Example of a data.min.json file

{
    "providers": {
        "provider name": {
            "urlPattern": "^https?://(?:[a-z0-9-]+\\.)*?domainName\\.com",
            "completeProvider": false,
            "rules": [
                "trackingField",
            ],
            "rawRules": [
                "/ref=[^/|?]*"
            ],
            "referralMarketing": [
                "tag"
            ],
            "exceptions": [
                "^https?://(?:[a-z0-9-]+\\.)*?domainName\\.com/re.*/redirector.html/"
            ],
            "redirections": [
                "^https?://(?:[a-z0-9-]+\\.)*?domainName\\.com.*url\\?.*url=([^&]+)"
            ],
            "forceRedirection": false
        }
    }
}

urlPattern

The urlPattern is a regular expression, that must match every URL that should be affected by the specified rules, exceptions, or redirections of the provider. The typical structure is <protocol><subdomain><domain name><TLD><directorie>?<fields>.
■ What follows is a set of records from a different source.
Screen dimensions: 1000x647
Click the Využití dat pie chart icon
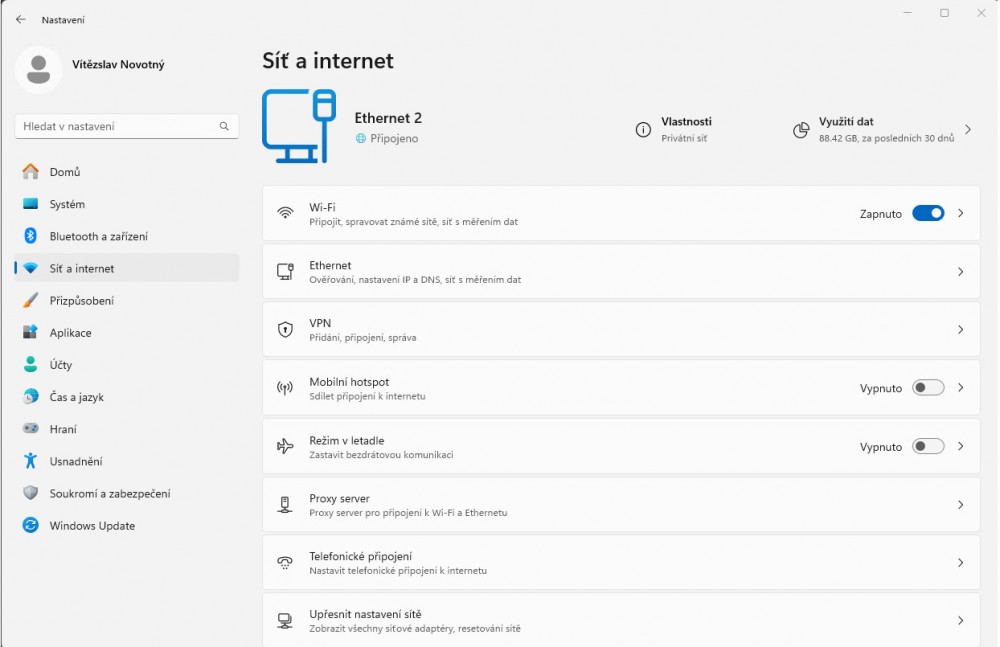(801, 130)
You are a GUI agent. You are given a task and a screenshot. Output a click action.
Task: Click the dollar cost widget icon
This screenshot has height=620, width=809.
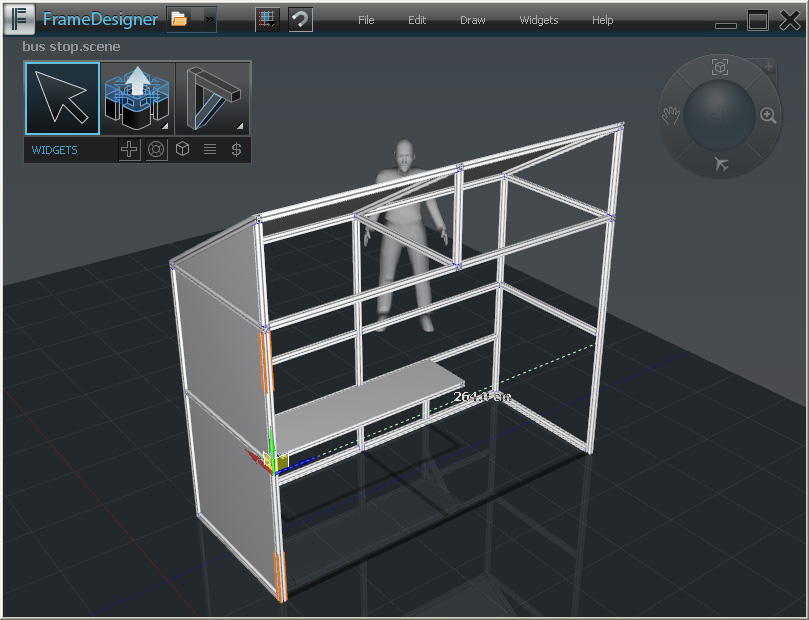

In most cases the following expression covers all the needs, you only have to substitute the remaining <> fields: ^https?://(?:[a-z0-9-]+\\.)*?<domain name>\\.<TLD>. If you want to match with every TLD, you can substitute the TLD field with (?:[a-z]{2,}){1,}.

completeProvider

The completeProvider is a boolean, that determines if every URL that matches the urlPattern will be blocked. If you want to specify rules, exceptions, and/or redirections, the value of completeProvider must be false.

rules

The rules property is a JSON array. Every element in this array will be automatically rewritten to (?:&amp;|[/?#&])(?:<field name>=[^&]*) to match the field name. The field name can still be a regular expression, but don't have to. If ClearURLs found a field that matches a rule in a given URL the field will be deleted. Only URLs that match the url Pattern will be checked for matching fields.

rawRules

Because other elements in a URL that should be filtered, besides "well-formed fields" aka normal rules, there is also the rawRules property. Regular expressions formulated in this property can refer to the entire URL and not just to individual fields. They are therefore applied directly to the URL.

referralMarketing

Since version 1.9.0, you can allow referral marketing in ClearURLs. Previously these fields were always removed. Since some people want to support other people through referral marketing, referral marketing can be allowed in the settings. If referral marketing is allowed, the regular expressions in this array are no longer filtered.

Attention

Referral Marketing is disabled by default.

exceptions

The exceptions property is also a JSON array. Every element in this array is a regular expression, that matches a URL. If ClearURLs found a URL, that matches an exception, no further processing on this URL is done.

redirections

The redirections property is a JSON array. Every element in this array is a regular expression, that matches a URL and must follow a specification. The first regular expression group must be the URL that should be redirected. If ClearURLs find a URL that matches the redirection, the first matching group will be decoded with will decodeURIComponent() and replaces the old URL.

forceRedirection

Some websites, such as Google, have manipulated URLs (<a> tags) in such a way that the URL is no longer called normally, rather via a built-in script. The result is that a simple redirect of the URL does no longer work. Thus, to still forward the URL by ClearURLs, there is the property forceRedirection which writes the URL into the main_frame object of the browser.

rules.min.hash

The rules.min.hash file saves a SHA256 hash of the data.min.json file and will be automatically generated by the GitLab CI runner. It is used to ensure, that the rules are not faulty after the download.

Important

Note that the hash must be in lowercase.

data.minify.json Catalog

The data.minify.json file is automatically generated by the GitLab CI runner from the data.min.json file and also the corresponding rules.minify.hash file. The data.minify.json is a minimal version of the data.min.json file where all line breaks and spaces, as well as default values and empty lists, are removed to save bandwidth.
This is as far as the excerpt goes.